On the drive home I decided that perhaps just perhaps I may very well not be “Christian” I simply do not share the same views with some of them. Compassion is in my personal opinion the most compelling thing about the story of Jesus Christ. I managed to find that personality trait in all the Biblical Chapters about Him. I believe with all my heart gender equality, racial equality and religious equality are far more important than economy, foreign policy, healthcare and taxes. For me how I have shown love and compassion for fellow man and woman is what I am most concerned with when it’s time for me to face God……. I am Remembering God in ALL things and honestly praying others will do the same. Tomorrow is coming and I am no longer numb so all the racial tension and hatred better soon be long gone because…… in the future it will not be ignored. I am sure in the days ahead I will be spending lots of time on my knees at God’s Throne.
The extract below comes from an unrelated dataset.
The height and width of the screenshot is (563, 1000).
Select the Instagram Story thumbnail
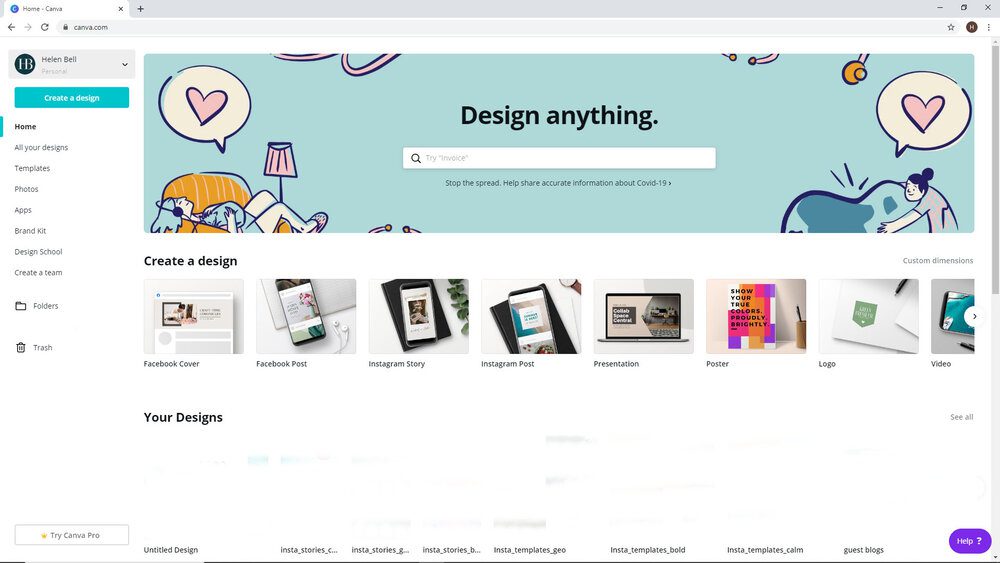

I and those I love now find ourselves wishing for a more peaceful time that is now long gone. I am truly heartbroken that some people I know sadly turned their faces from the blatant discrimination and still made their choices. For some others now I look back and realize they actually are part of the crowd that secretly and in their private groups cheered for it. Today I saw some of my friends and associates in a way I never had seen them before. Sadly I just can’t seem to accept the excuses for justifying doing something like this. For the next four years I will daily and desperately be REMEMBERING HIM! What A Day!